_Source data_:

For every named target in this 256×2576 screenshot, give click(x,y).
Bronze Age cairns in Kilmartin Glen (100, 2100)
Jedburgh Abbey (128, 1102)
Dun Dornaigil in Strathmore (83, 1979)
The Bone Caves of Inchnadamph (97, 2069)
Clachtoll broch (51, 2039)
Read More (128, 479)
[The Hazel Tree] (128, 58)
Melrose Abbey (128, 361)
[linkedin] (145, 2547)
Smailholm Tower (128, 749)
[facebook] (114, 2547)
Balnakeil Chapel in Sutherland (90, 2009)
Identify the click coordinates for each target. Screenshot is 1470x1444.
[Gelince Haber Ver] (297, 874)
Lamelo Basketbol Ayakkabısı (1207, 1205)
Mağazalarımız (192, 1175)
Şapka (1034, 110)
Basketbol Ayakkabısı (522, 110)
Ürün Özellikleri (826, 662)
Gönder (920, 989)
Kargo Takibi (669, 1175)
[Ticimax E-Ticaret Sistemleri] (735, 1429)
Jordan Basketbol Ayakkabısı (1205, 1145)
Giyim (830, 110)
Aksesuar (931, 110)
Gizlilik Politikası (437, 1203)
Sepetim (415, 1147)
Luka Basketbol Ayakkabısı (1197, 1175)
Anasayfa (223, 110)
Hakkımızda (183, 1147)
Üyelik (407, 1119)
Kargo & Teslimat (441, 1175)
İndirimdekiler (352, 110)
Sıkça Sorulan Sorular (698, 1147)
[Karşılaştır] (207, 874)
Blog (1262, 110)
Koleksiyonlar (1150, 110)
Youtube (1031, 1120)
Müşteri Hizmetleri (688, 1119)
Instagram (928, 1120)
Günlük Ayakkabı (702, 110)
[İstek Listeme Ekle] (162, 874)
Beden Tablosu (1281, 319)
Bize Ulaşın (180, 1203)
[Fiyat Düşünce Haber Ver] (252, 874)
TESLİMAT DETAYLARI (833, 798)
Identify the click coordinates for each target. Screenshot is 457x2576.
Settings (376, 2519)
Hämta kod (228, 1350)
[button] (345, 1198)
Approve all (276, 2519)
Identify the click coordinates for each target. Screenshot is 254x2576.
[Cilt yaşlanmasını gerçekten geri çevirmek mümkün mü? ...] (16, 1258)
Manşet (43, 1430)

_To do_:
A verbatim copy of the lines from the one with "Jedburgh Abbey (128, 1102)" to the end of the listing is the whole answer.

_Exercise output_:
Jedburgh Abbey (128, 1102)
Dun Dornaigil in Strathmore (83, 1979)
The Bone Caves of Inchnadamph (97, 2069)
Clachtoll broch (51, 2039)
Read More (128, 479)
[The Hazel Tree] (128, 58)
Melrose Abbey (128, 361)
[linkedin] (145, 2547)
Smailholm Tower (128, 749)
[facebook] (114, 2547)
Balnakeil Chapel in Sutherland (90, 2009)
Identify the click coordinates for each target. Screenshot is 1470x1444.
[Gelince Haber Ver] (297, 874)
Lamelo Basketbol Ayakkabısı (1207, 1205)
Mağazalarımız (192, 1175)
Şapka (1034, 110)
Basketbol Ayakkabısı (522, 110)
Ürün Özellikleri (826, 662)
Gönder (920, 989)
Kargo Takibi (669, 1175)
[Ticimax E-Ticaret Sistemleri] (735, 1429)
Jordan Basketbol Ayakkabısı (1205, 1145)
Giyim (830, 110)
Aksesuar (931, 110)
Gizlilik Politikası (437, 1203)
Sepetim (415, 1147)
Luka Basketbol Ayakkabısı (1197, 1175)
Anasayfa (223, 110)
Hakkımızda (183, 1147)
Üyelik (407, 1119)
Kargo & Teslimat (441, 1175)
İndirimdekiler (352, 110)
Sıkça Sorulan Sorular (698, 1147)
[Karşılaştır] (207, 874)
Blog (1262, 110)
Koleksiyonlar (1150, 110)
Youtube (1031, 1120)
Müşteri Hizmetleri (688, 1119)
Instagram (928, 1120)
Günlük Ayakkabı (702, 110)
[İstek Listeme Ekle] (162, 874)
Beden Tablosu (1281, 319)
Bize Ulaşın (180, 1203)
[Fiyat Düşünce Haber Ver] (252, 874)
TESLİMAT DETAYLARI (833, 798)
Identify the click coordinates for each target. Screenshot is 457x2576.
Settings (376, 2519)
Hämta kod (228, 1350)
[button] (345, 1198)
Approve all (276, 2519)
Identify the click coordinates for each target. Screenshot is 254x2576.
[Cilt yaşlanmasını gerçekten geri çevirmek mümkün mü? ...] (16, 1258)
Manşet (43, 1430)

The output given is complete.